You need a simple, one-off filter or calculation
The logic is straightforward and won’t be reused
You’re writing a quick ad-hoc query
The subquery appears only once

Use CTEs when:

Your query has multiple logical steps
You reference the same intermediate result multiple times
Readability and maintainability matter (production code)
You need to traverse hierarchical data (recursive CTE required)
You’re debugging complex logic and want to inspect intermediate results

As a rule of thumb: if you’re nesting subqueries more than two levels deep, refactor to CTEs. If you find yourself copying the same subquery multiple times, use a CTE.

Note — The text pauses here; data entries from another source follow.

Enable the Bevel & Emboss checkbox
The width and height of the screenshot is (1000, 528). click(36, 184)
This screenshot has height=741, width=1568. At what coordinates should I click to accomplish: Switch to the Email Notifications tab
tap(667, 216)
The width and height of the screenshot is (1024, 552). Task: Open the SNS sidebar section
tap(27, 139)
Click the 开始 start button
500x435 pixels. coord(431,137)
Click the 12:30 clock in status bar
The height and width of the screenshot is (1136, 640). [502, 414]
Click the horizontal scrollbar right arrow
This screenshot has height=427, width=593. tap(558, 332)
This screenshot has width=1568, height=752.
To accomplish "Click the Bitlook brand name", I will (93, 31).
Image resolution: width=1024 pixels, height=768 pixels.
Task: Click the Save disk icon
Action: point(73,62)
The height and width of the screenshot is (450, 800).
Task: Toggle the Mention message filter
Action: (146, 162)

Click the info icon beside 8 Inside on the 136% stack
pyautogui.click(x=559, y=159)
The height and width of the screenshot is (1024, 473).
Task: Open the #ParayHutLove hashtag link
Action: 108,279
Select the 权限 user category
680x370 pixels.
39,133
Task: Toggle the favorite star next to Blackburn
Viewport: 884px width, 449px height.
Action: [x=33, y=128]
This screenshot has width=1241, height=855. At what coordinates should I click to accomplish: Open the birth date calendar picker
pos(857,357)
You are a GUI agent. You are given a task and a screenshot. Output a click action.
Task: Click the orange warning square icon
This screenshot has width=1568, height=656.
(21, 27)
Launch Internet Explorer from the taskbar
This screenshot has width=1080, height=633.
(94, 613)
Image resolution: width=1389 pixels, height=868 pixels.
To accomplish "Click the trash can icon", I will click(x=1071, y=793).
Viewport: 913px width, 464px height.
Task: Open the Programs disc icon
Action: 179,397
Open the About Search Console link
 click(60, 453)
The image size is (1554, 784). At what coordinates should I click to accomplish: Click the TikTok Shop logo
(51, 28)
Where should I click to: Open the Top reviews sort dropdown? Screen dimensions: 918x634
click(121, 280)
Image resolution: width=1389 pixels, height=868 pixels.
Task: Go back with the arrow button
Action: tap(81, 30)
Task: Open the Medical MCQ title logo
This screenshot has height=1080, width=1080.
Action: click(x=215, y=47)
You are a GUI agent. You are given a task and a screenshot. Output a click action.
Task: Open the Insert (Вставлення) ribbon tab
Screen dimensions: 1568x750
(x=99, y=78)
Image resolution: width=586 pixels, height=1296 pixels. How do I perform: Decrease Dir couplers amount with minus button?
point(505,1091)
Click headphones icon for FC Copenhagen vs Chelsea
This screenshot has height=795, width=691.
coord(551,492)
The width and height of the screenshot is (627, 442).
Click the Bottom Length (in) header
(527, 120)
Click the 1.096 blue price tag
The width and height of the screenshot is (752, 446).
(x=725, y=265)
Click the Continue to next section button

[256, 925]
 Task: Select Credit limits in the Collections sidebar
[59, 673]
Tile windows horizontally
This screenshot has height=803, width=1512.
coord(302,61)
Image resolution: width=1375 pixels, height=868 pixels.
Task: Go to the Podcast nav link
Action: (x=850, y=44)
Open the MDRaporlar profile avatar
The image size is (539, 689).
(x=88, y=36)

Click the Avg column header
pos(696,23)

Best Practices and Common Pitfalls

Avoid scalar subqueries in SELECT that execute per row:

-- Anti-pattern: subquery runs for every row
SELECT 
    name,
    salary,
    (SELECT AVG(salary) FROM employees WHERE department_id = e.department_id) AS dept_avg
FROM employees e;

-- Better: calculate once with CTE
WITH department_averages AS (
    SELECT department_id, AVG(salary) AS avg_salary
    FROM employees
    GROUP BY department_id
)
SELECT 
    e.name,
    e.salary,
    da.avg_salary AS dept_avg
FROM employees e
JOIN department_averages da ON e.department_id = da.department_id;

Name your CTEs descriptively. cte1, temp, or x are useless. Use names like active_customers, monthly_revenue, or filtered_orders that explain what the CTE contains.

Remember that SQLite doesn’t support materialization hints like PostgreSQL’s MATERIALIZED. You can’t force SQLite to compute and store a CTE result. The optimizer decides. If you need guaranteed materialization, create a temporary table:

CREATE TEMP TABLE department_averages AS
SELECT department_id, AVG(salary) AS avg_salary
FROM employees
GROUP BY department_id;

-- Use the temp table in subsequent queries
SELECT e.name, e.salary
FROM employees e
JOIN department_averages da ON e.department_id = da.department_id
WHERE e.salary > da.avg_salary;

DROP TABLE department_averages;

For recursive CTEs, always include a termination condition to prevent infinite loops. Limit recursion depth if you’re unsure about your data structure.

Choose the right tool for your specific situation. Simple queries don’t need CTEs. Complex queries become unmaintainable with deeply nested subqueries. Write code that the next developer (or future you) can understand and modify confidently.